Descartes, malgré tout, resta un croyant un peu par tradition et coutume, beaucoup par confiance dans la Raison éternelle dont la nôtre est l’écho, quand elle use d’une sage méthode. Cependant celle-ci tendait à affranchir les esprits à l’égard des éléments opaques, des « irrationnels », les qualités directrices et aussi les mystères de la foi. Elle a beau faire appel à Dieu pour donner la chiquenaude initiale, tout se passe ensuite mécaniquement, sans pensée dynamique, comme lorsqu’après avoir un fait mélange d’huile et d’eau, on les voit ensuite régulièrement se superposer. On conçoit les appréhensions de Bossuet touchant les suites de cette révolution cartésienne. Le matérialisme a trouvé sa méthode, il va la transformer en théorie générale, le scientisme du xixe siècle. Les succès de cette méthode, par une méprise inconcevable, serviront la théorie même, jusqu’à ce que le criticisme kantien, mais surtout les analyses de ses libres disciples (Boutroux, Poincaré, Cournot, Bergson) en aient fortement marqué, jusqu’à l’excès, les caractères artificiels et prétentieux.

3. Le philosophisme.

Le « naturalisme » de l’Encyclopédie et le philosophisme du xviii 1 siècle, qui relèvent surtout de Locke, empiriste et libéral, leur « maître à penser », rendirent explicites les orientations cartésiennes vers le matérialisme.

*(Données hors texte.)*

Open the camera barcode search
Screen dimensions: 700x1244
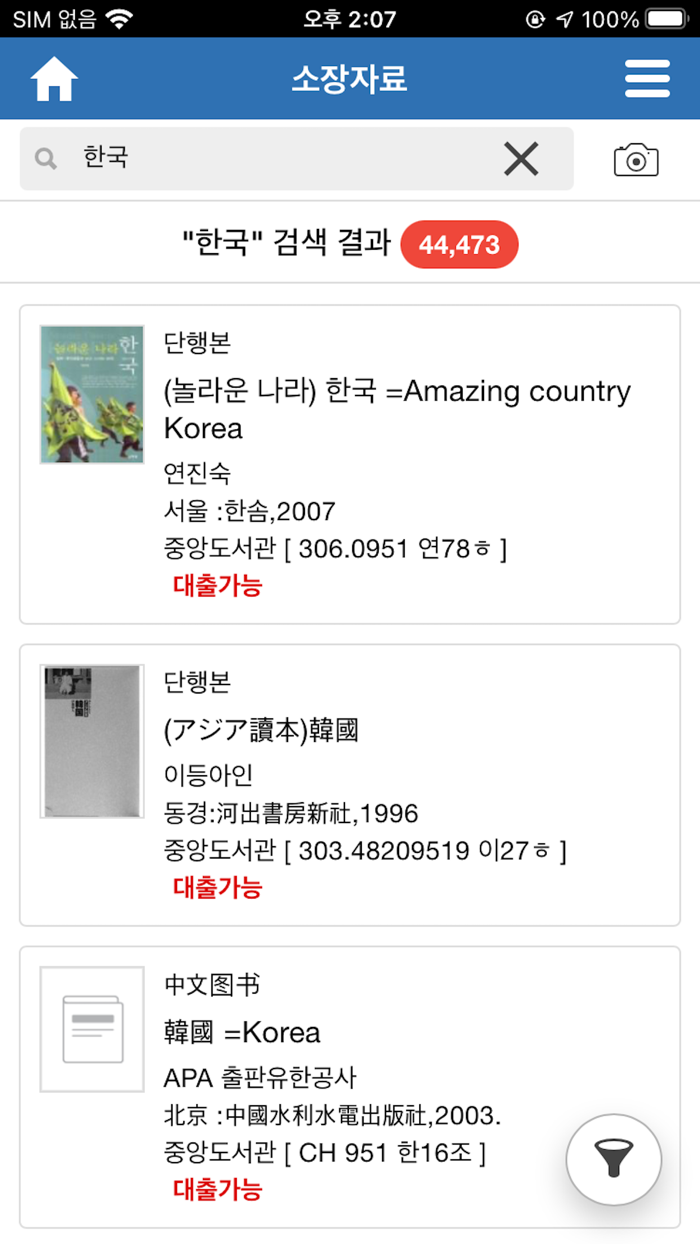pyautogui.click(x=637, y=158)

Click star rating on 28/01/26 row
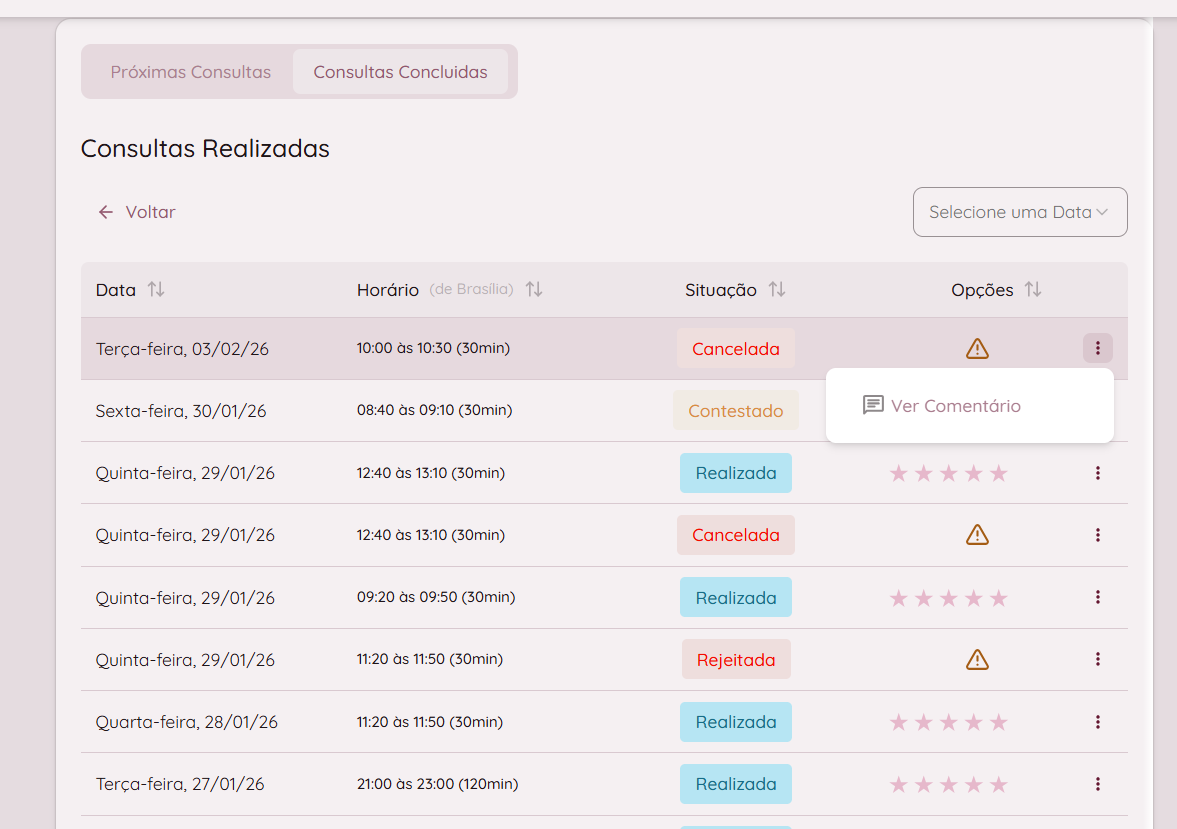pos(948,722)
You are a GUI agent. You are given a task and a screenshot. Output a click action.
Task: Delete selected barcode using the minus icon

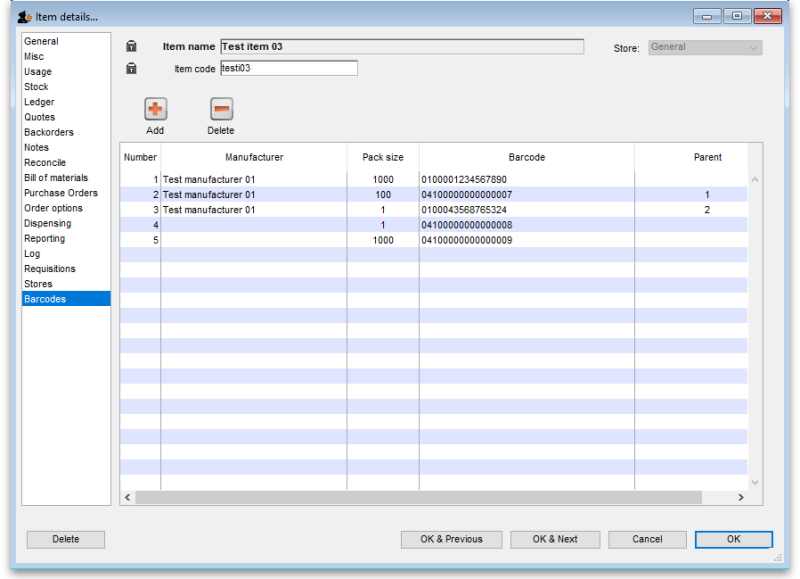[220, 110]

Voltaire parle d’un Dieu législateur qui lutte contre l’indocile matière ; Condillac croit pouvoir tirer toutes nos connaissances de l’expérience et de ses associations ; mais il voit pourtant dans la comparaison une unité nécessaire qui dépasse le rôle du corps. Le médecin La Mettrie, utilisant certaines théories chères à Descartes, écrit L’Homme machine en 1748, selon les idées du naturaliste Boerhave ; puis il rapproche de l’animal l’homme et la plante. Selon lui, l’influence de la fièvre sur nos idées prouverait bien qu’elles sont des états de la matière qui est connue comme étendue, mouvement, sensation. Avec Helvétius, il prône l’utilitarisme qui harmonise les intérêts individuels et collectifs. Le baron allemand d’Holbach, dans son Système de la nature (1770), professe que tout est corporel et en mouvement éternel ; la sensation résulte de mouvements imperceptibles et combinés en des cerveaux dus au hasard ; la croyance en Dieu et aux esprits est attribuable à l’ignorance, à la crainte des peuples, non moins qu’à l’intérêt des sacerdoces. — Diderot serait déjà plus volontiers moniste ; il doute fort que le rapprochement atomique puisse engendrer la sensation ; celle-ci lui paraît plutôt une propriété spéciale, essentielle, de la matière : la vie et l’esprit, à ce titre, seraient éternels. Interprétation de la nature, 1754. Jamais un déplacement moléculaire ne donnera la conscience ! Le Rêve de Dalembert. Celle-ci paraît répugner à l’étendue. Le

mal lui fait rejeter l’existence de Dieu. Lettre à Mlle Voland, 20 oct. 1760. A certains moments, il échappe à l’utilitarisme par un idéalisme inconsistant, parce que son cœur trouve grande joie en la générosité. Lettre à Tronchin, 17 juillet 1772. Le réformateur social pouvait-il admettre, en effet, que la pensée fût sans action sur l’univers ? Pourtant il enseigne aussi le déterminisme. Il avoue ne pouvoir concilier en morale les utilités commune et particulière ; mais on doit malgré tout tenir aux inspirations du cœur. Lettre à Falconnet, fév. 1766.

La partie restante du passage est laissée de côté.